Wann eine Weiterbildung zum Sicherheitsbeauftragten nötig ist
Sicherheitsbeauftragte werden nach § 22 SGB VII vom Unternehmer schriftlich bestellt. Sie unterstützen im Betrieb bei der Unfallverhütung, ohne dafür Weisungsbefugnis oder eine eigene Haftung zu übernehmen. § 20 DGUV Vorschrift 1 verpflichtet den Unternehmer, ihnen Gelegenheit zur Aus- und Fortbildung zu geben – genau diese Qualifizierung bildet dieser Bereich ab.
Das Grundmodul vermittelt Rechtsstellung, Gefährdungsbeurteilung, Meldewege und Kommunikation. Die Aufbaumodule setzen darauf auf und übersetzen die Systematik in die jeweilige Arbeitswelt: Büro und Verwaltung, Technik und Lager, Gesundheitswesen, Bau- und Montagestellen, Einzelhandel sowie Kindertageseinrichtungen. Wer bereits bestellt ist, nutzt die Aufbaumodule als Fortbildung.
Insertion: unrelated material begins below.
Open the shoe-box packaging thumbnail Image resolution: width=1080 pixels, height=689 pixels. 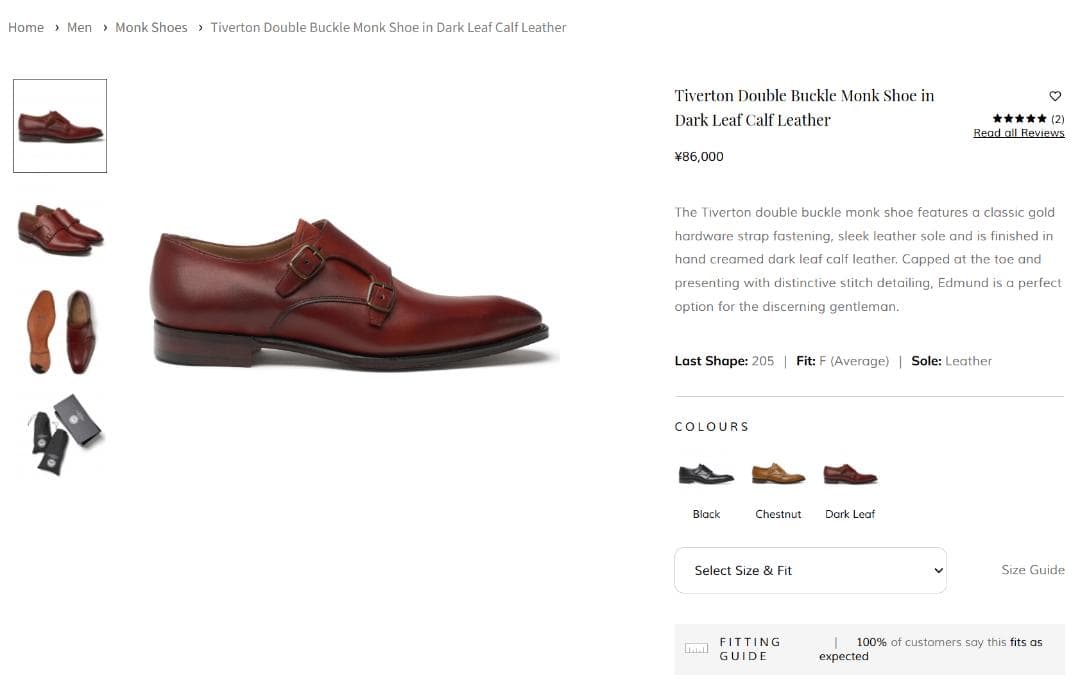(x=59, y=433)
Alle Seminare dieses Bereichs laufen als Online-Schulung ohne feste Termine. Der Lernfortschritt wird gespeichert, die Teilnahme dokumentiert, das Zertifikat kommt nach bestandener Lernerfolgskontrolle automatisch per E-Mail.
- 22 SGB VII
- 20 DGUV Vorschrift 1
- DGUV Information 211-042
- ArbStättV inkl. Anhang Nr. 6
- ASR A1.2, A1.5, A3.4, A3.5, A3.6
- DGUV Information 215-410
- BetrSichV
- GefStoffV
- DGUV Vorschrift 68
- DGUV Regel 108-007
Stand der Rechtsangaben: August 2026. Die Zusammenstellung wird derzeit fachlich
geprüft; maßgeblich ist die jeweils geltende Fassung der genannten Vorschriften.